In an ever more competitive market – and that includes French island agricoles – every chance is used to create a niche that can be exploited with first-mover advantages.  Some of the agricole makers, I’ve been told, chafe under the strict limitations of the AOC which they privately complain limits their innovation, but I chose to doubt this: not only  there some amazing rhums coming out the French West Indies within the appellation, but they are completely free to move outside it (as Saint James did with their pot still white) – they just can’t put that “AOC” stamp of conformance on their bottle, and making one rum outside the system does not invalidate all the others they can and do make within it.

This particular rhum illustrates the point nicely. It’s an AOC rhum made from a very specific variety of cane coloured gray-purple (don’t ask me how that got translated to ‘blue’) which is apparently due to an abundance of wax on the stem. It’s been used by Habitation Clément since 1977 and supposedly has great aromatics and is richer than usual in sugar, and is completely AOC-approved.

Clément has been releasing the canne bleue varietal rhums in various annual editions since about 2000. Its signature bottle has gone through several iterations and the ice blue design has become, while not precisely iconic, at least recognizable – you see it and you know it’s a Clément rhum of that kind you’re getting.  Curiously, for all that fancy look, the rum retails for relative peanuts – €40 or less.  Maybe because it’s not aged, or the makers feared it wouldn’t sell at a higher price point. Maybe they’re still not completely sold on the whole unaged white rhum thing, even if the clairins are doing great business, and unaged blancs have gotten a respect of late (especially in the bar and cocktail circuit), which they never enjoyed before

What other types of cane Habitation Clément uses is unknown to me.  They have focused on this one type to build a small sub-brand around and it’s hard to fault them for the choice, because starting just with the nose, it’s a lovely white rum, clocking in at a robust 50% ABV. What I particularly liked about it is its freshness and clarity: it reminds me a lot of of Neisson’s 2004 Single Cask (which costs several times as much), just a little lighter. Salty wax notes meld nicely with brine and tart Turkish olives to start.  Then the crisp peppiness of green apples and yoghurt, sugar water, soursop and vinegar-soaked cucumber with a wiri-wiri pepper chopped into it. The mix of salt and sour and sweet and hot is really not bad.

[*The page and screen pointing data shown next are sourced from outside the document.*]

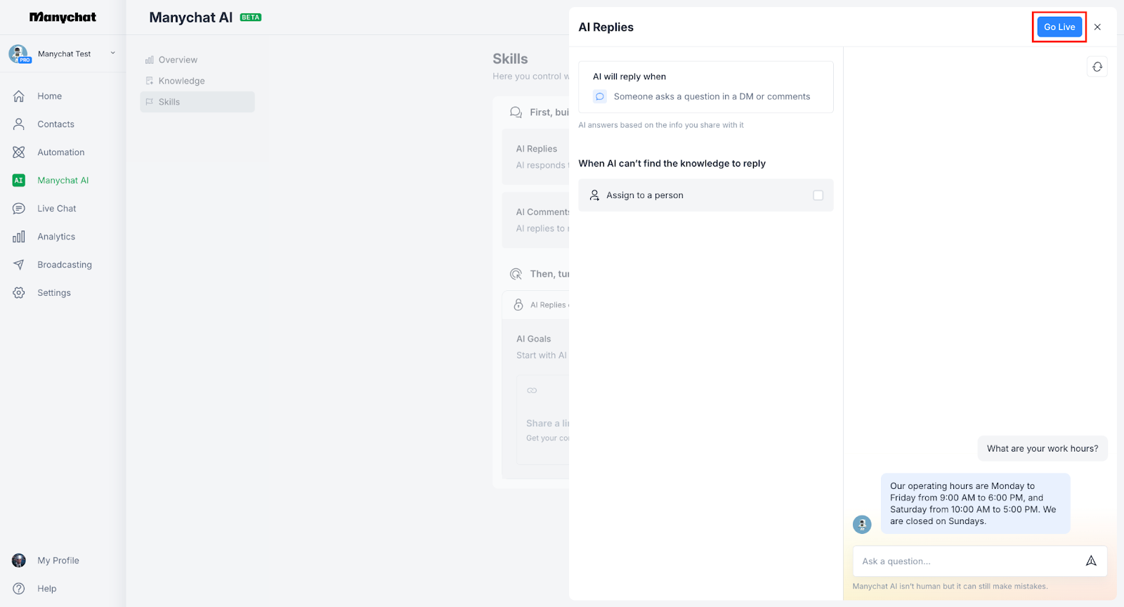The height and width of the screenshot is (607, 1124).
Task: Open the Automation section icon
Action: [x=19, y=152]
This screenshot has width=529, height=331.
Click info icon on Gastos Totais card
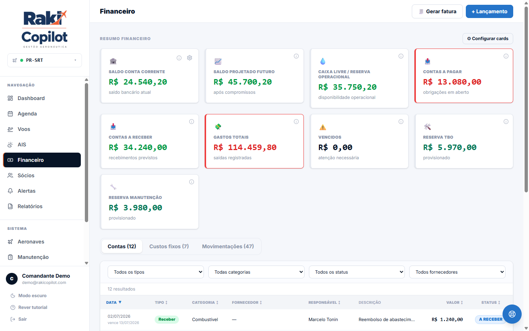pyautogui.click(x=296, y=122)

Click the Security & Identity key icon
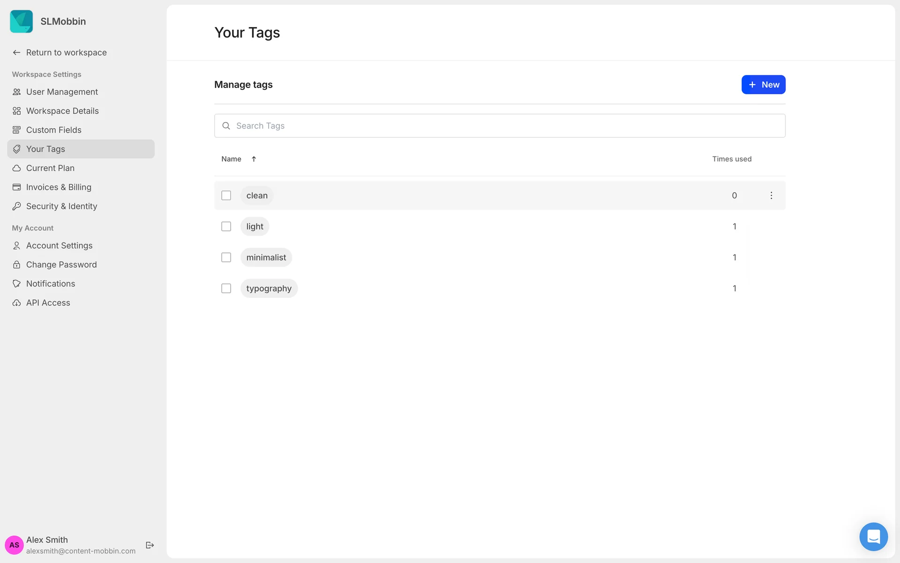(x=17, y=206)
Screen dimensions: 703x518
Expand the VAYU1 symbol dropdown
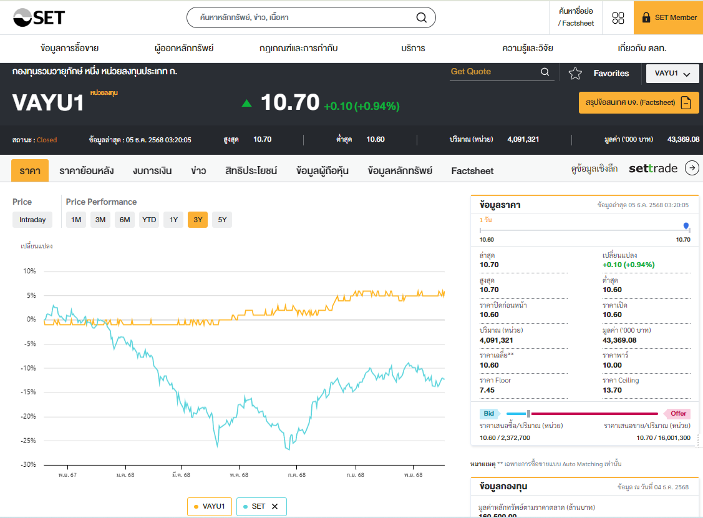click(x=672, y=74)
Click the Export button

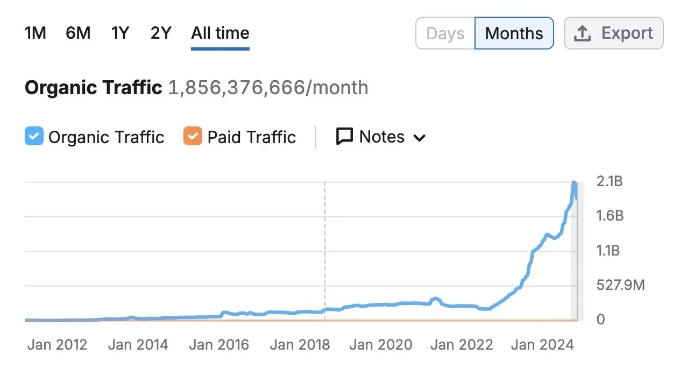pyautogui.click(x=613, y=33)
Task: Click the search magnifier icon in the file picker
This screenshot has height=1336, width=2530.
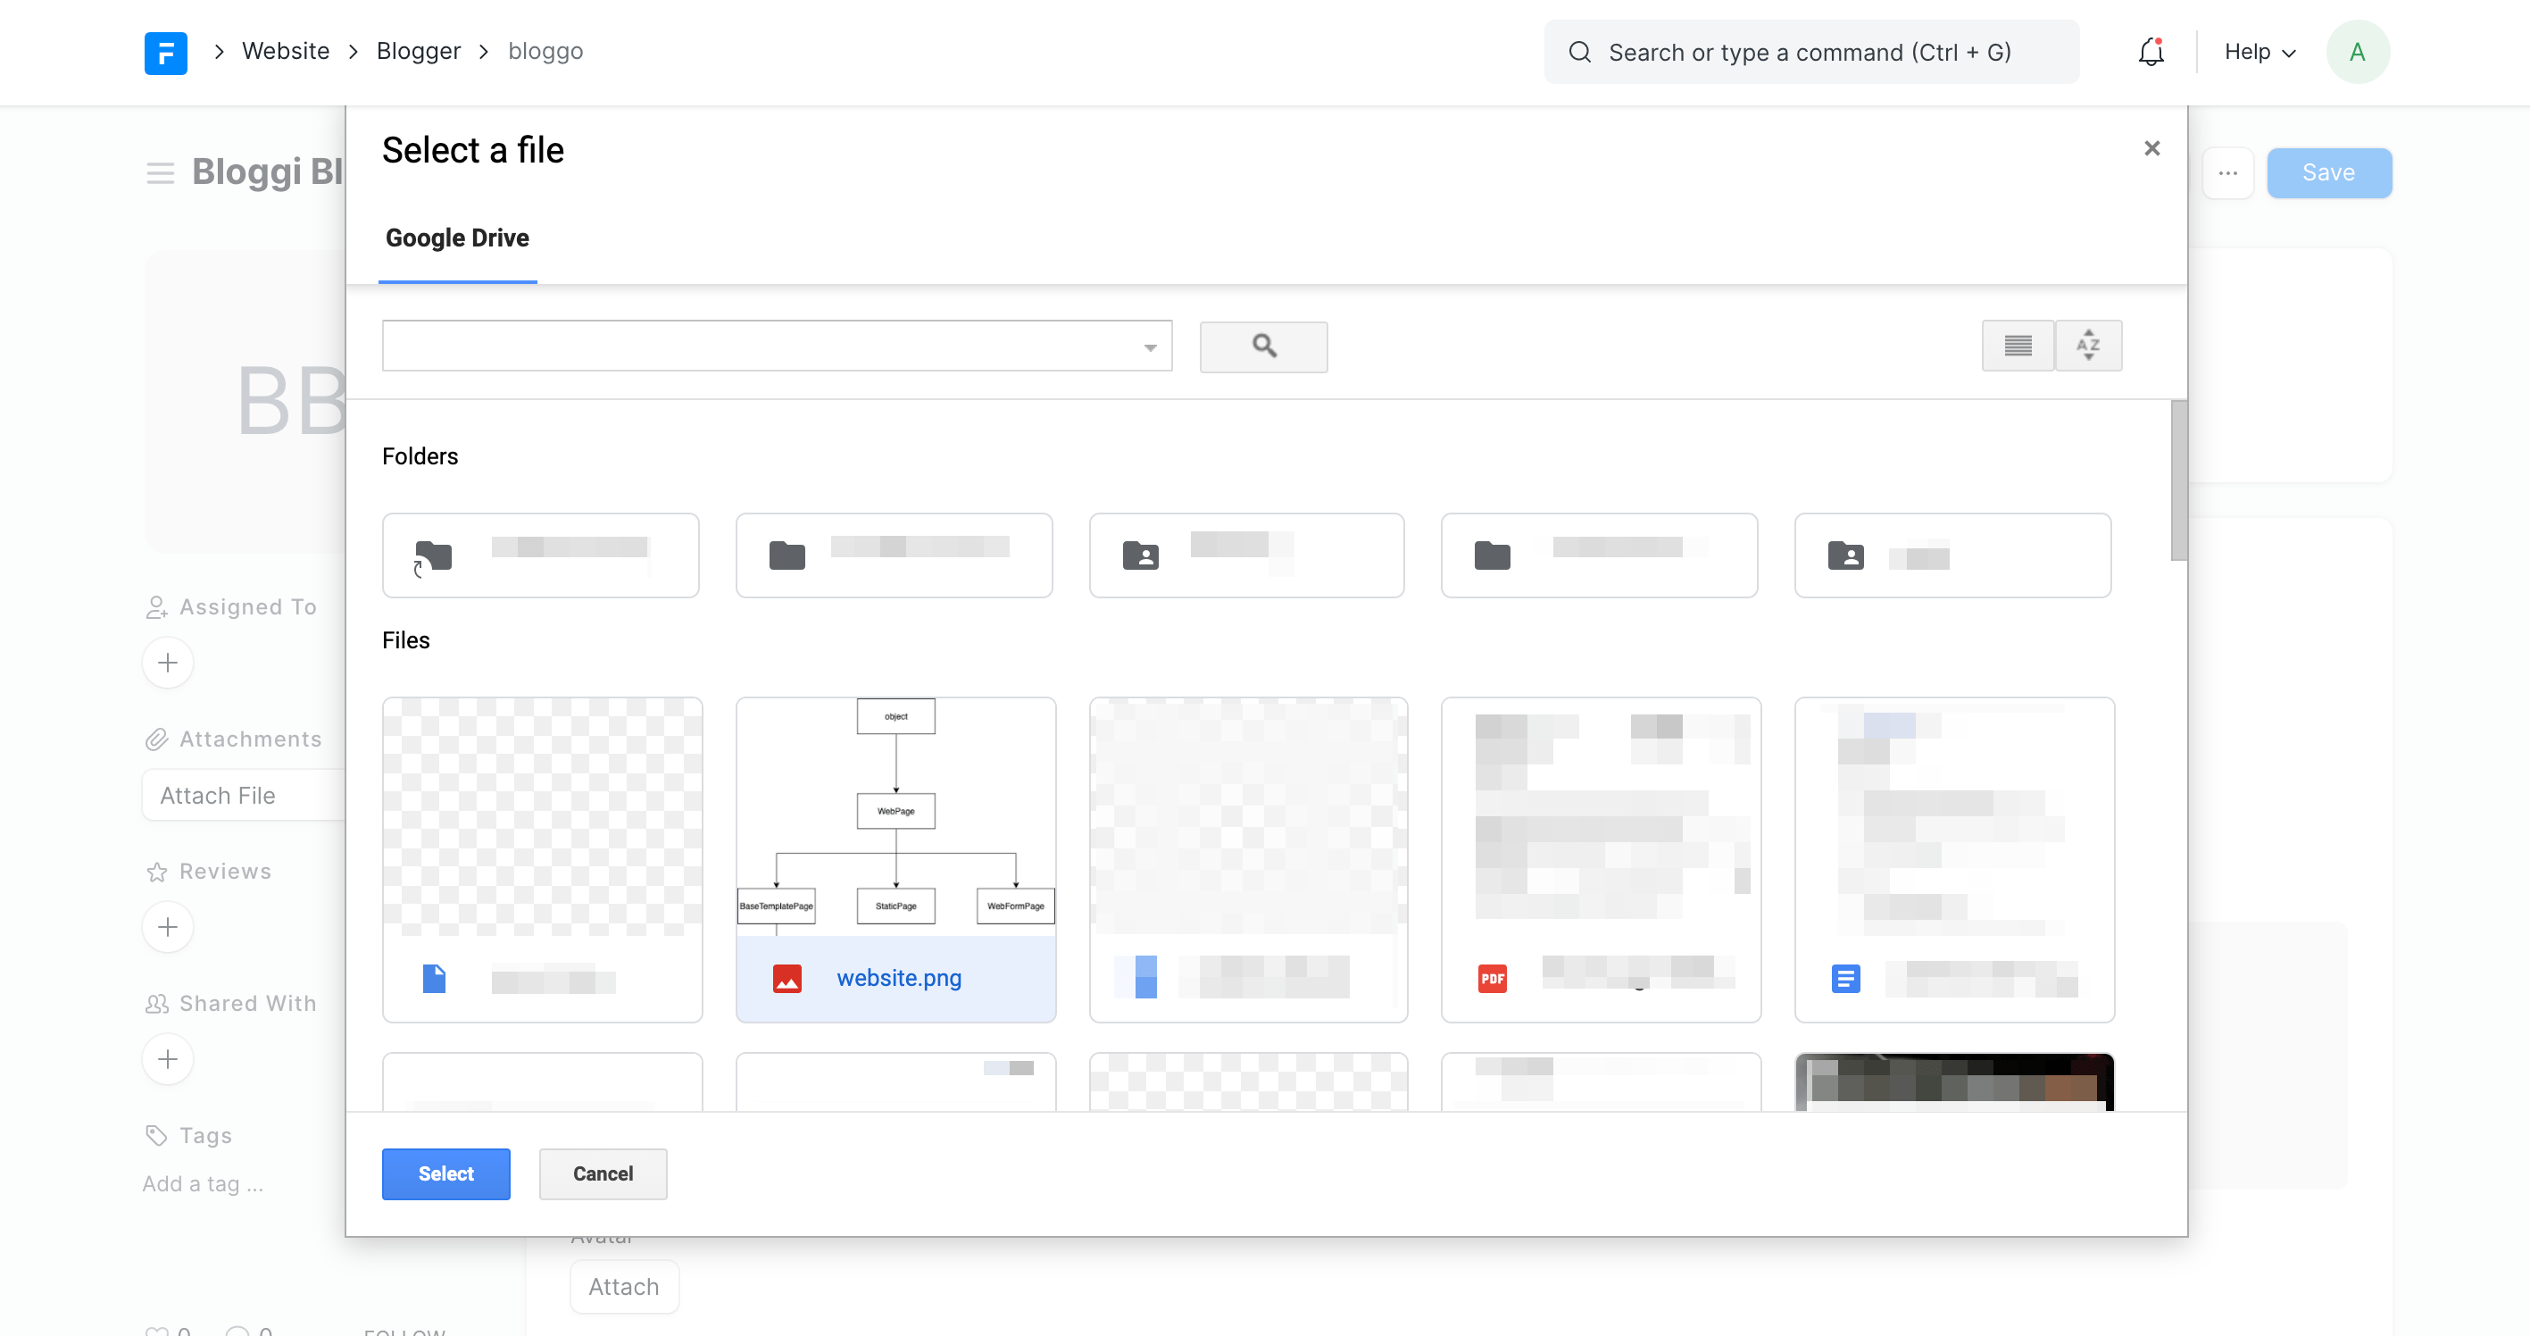Action: pos(1263,347)
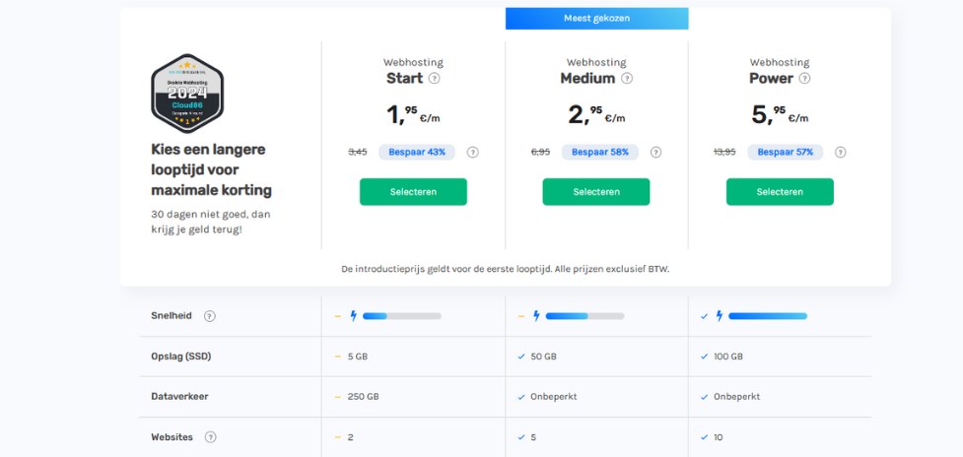Click the Websites question mark icon
Screen dimensions: 963x457
(x=209, y=436)
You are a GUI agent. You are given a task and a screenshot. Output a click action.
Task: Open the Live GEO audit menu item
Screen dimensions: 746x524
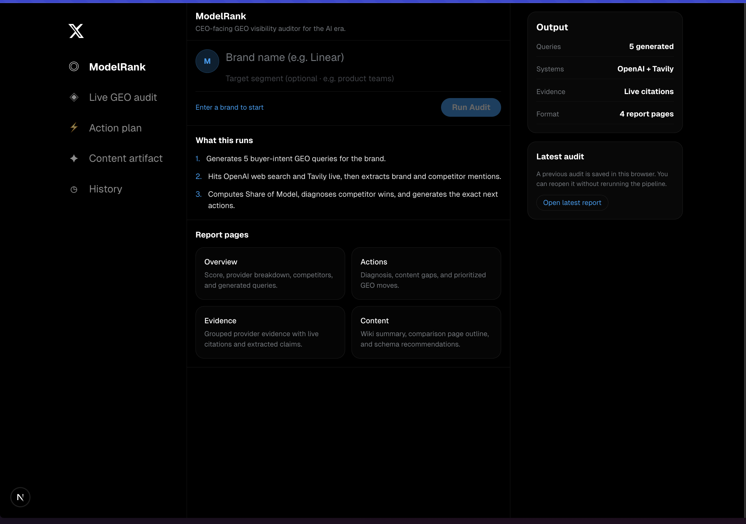coord(123,97)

It’s sharp on the initial tasting – that levels down quickly.  It remains spicy-warm from there on in, and is mostly redolent of fresh, sweet and watery fruit: so, pears, ripe green apples, white guavas.  There are notes of papaya, florals, loads of swank, avocados, some salt, all infused with lemon grass, ginger and white pepper.  The clarity and crispness of the nose is tempered somewhat as the tasting goes on, allowing softer and less aggressive flavours to emerge, though they do stay on the edges and add background rather than hogging the whole stage. The finish is delicate and precise; short, which is somewhat surprising, yet flavourful – slight lemon notes, apricots, cinnamon and a touch of unsweetened yoghurt.

So, what to make of this econo-budget white rhum? Well, I think it’s really quite good. The Neisson I refer to above was carefully aged, more exclusive, cost more…and yet scored the same — though it was for different aspects of its profile, and admittedly its purpose for being is also not the same as this one. I like this unaged blanc because of its sparkling vivacity, its perkiness, its rough and uncompromising nature which masks an unsuspected complexity and quality. There are just so many interesting tastes here, jostling around what is ostensibly a starter product (based on price if nothing else) — this thing can spruce up a mixed drink with no problem, a ti-punch for starters, and maybe a daiquiri for kicks. 

I don’t know what aspects of its profile derive from that bleue cane specifically because so far in my sojourn through The Land of Blanc I’ve experienced so many fantastic rhums and each has its own peculiar distinctiveness. All I can say is that the low pricing here suggests a rhum that lives and dies at the bottom of the scale…but you know, it really shouldn’t be seen that way.  It’s far too good for that.

(#796)(85/100)


Other Notes

  • Production is limited to between 10,000 and 20,000 bottles a year, depending on the harvest. Not precisely a limited edition but for sure something unique to each year.
  • Thanks to Etienne Sortais, who provided me with the sample, insisting I try the thing. He was certainly right about that.
Dec 302020
 

Hampden gets so many kudos these days from its relationship with Velier —  the slick marketing, the yellow boxes, the Endemic Bird series, the great tastes, the sheer range of them all — that to some extent it seems like Worthy Park is the poor red haired stepchild of the glint in the milkman’s eye, running behind dem Big Boy picking up footprints. Yet Worthy Park is no stranger to really good rums of its own, also pot still made, and clearly distinguishable to one who loves the New Jamaicans. They are not just any Jamaicans…they’re Worthy Park, dammit. They have no special relationship with anyone, and don’t really want (or need) one.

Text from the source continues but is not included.